Capri Download

Capri: capri.rar
Sample Data: data_samples.rar


Java class files are provided in a downloadable rar file. Extract the class files in a directory. Install the Java run-time library of version 1.6 and make sure that it is on the system path.


java Capri [inputfile] [outputfile]


The Capri tool is used to mine structural line patterns in a type-casted format from single and multi-line semi-structured log data files. By default it generates a text output file "LTVPatterns.txt" where it lists the line patterns, frequent term and value patterns and the association rules which show the contextual relationships between pairs of line patterns.
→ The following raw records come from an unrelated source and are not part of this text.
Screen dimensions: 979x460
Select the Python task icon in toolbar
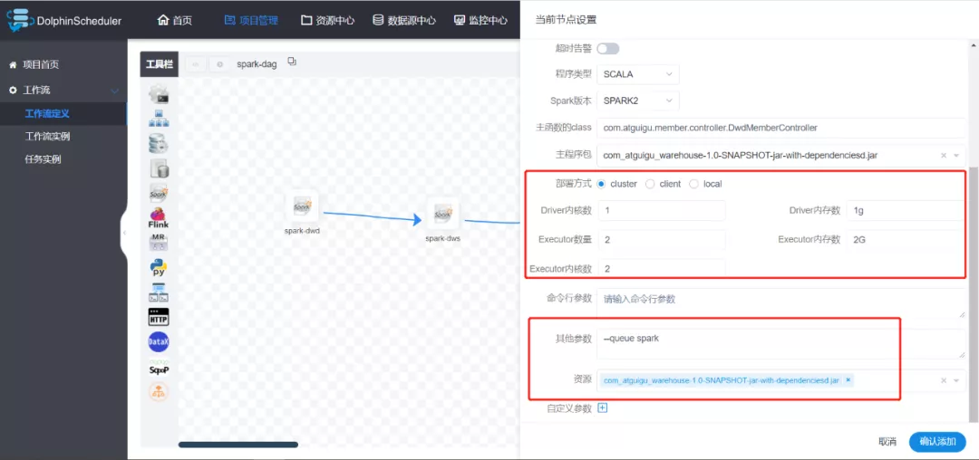click(x=159, y=268)
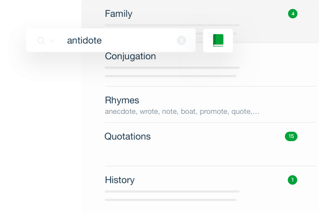
Task: Click first placeholder line under Family
Action: 172,25
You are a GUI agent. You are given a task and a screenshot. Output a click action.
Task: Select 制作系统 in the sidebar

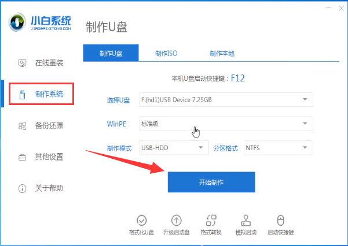point(41,94)
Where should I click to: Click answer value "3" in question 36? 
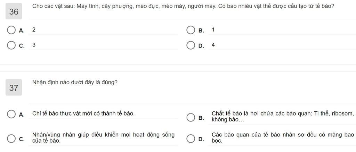pos(34,45)
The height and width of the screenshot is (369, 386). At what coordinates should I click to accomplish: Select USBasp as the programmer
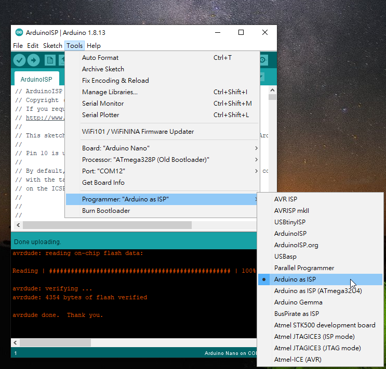click(x=285, y=257)
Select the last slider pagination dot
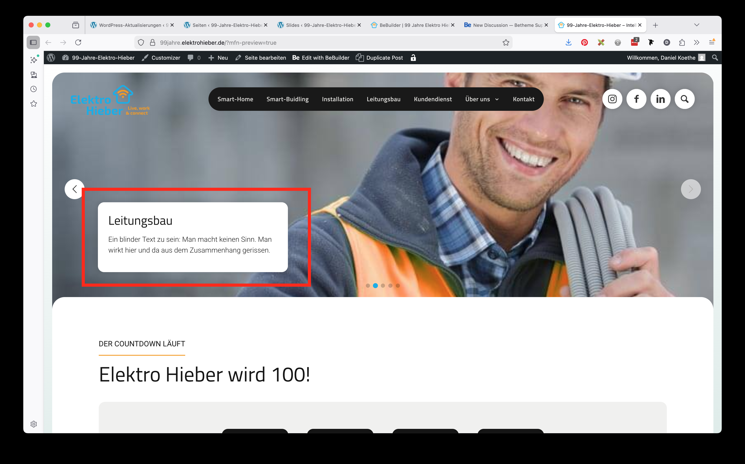This screenshot has width=745, height=464. (x=398, y=286)
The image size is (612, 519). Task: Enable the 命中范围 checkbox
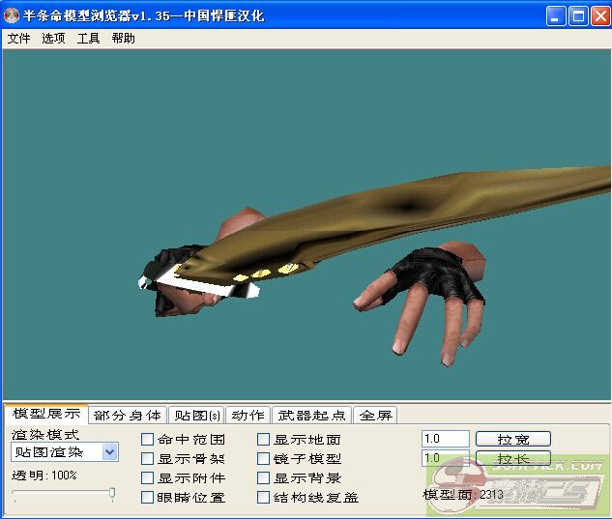[148, 440]
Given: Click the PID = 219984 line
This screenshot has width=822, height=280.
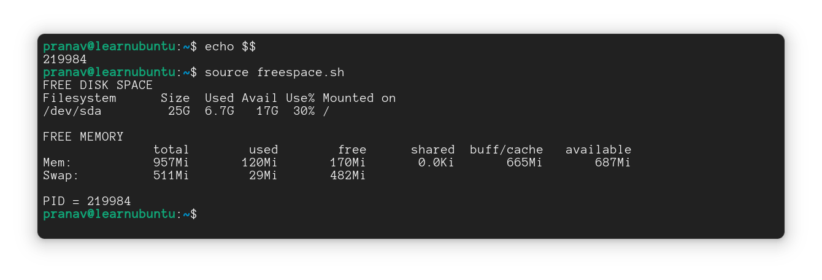Looking at the screenshot, I should coord(86,201).
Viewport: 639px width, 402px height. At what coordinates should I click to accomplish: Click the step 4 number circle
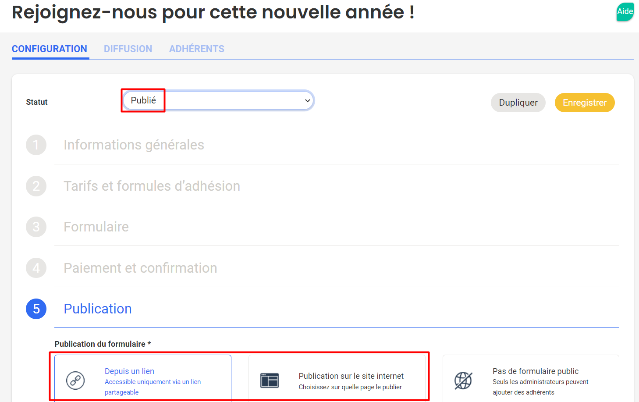point(36,268)
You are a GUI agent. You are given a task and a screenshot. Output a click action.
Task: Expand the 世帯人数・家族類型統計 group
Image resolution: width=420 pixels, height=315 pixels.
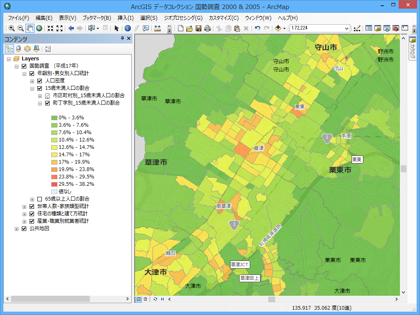pos(24,206)
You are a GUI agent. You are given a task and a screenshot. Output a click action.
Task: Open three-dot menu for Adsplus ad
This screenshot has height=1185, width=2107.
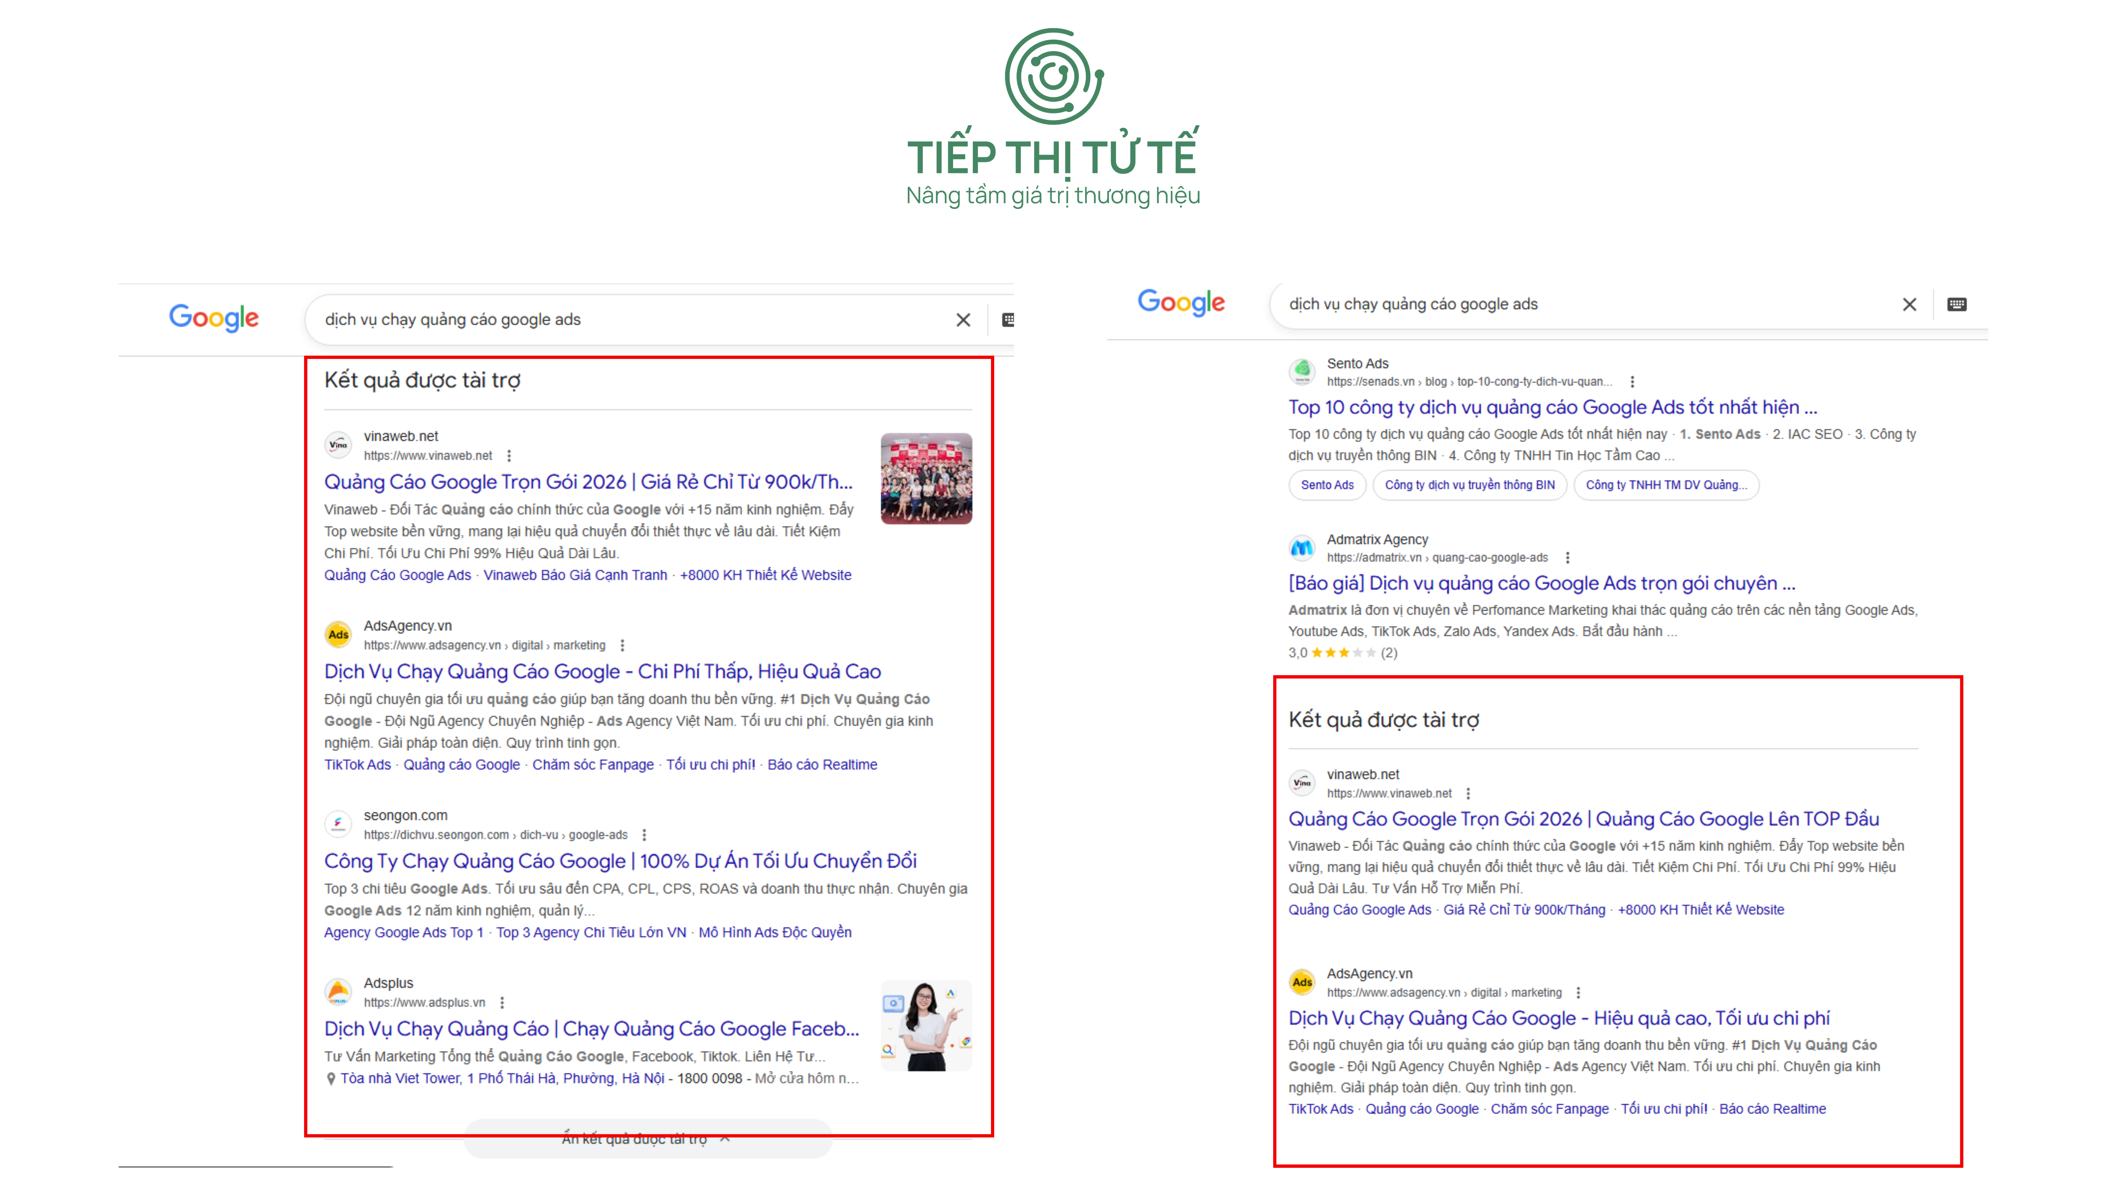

The tool prompts for input and output files, frequent line, term and value support thresholds, and support and confidence thresholds for the rules. Only input file name is mandatory and the others are optional. If output file name is provided, the tool generates a similar copy of the input file with the exception that each line is labeled with a line number and a pattern id to facilitate the next phase of data processing. For large input files, output file name can be omitted to avoid regenerating the whole data. The tool extracts frequent, rare and interesting (containing 3 or more consecutive symbols in a word) line patterns. For mining frequent line, term and value patterns, it requests minimum support threshold for each of these and uses a default value if the user does not enter a value. Typically a rule is generated for every possible pair of line patterns that appear in the data file. To minimize the rule set, user can enter a minimum support and confidence threshold for the rules. A default value is set if the user does not enter a value.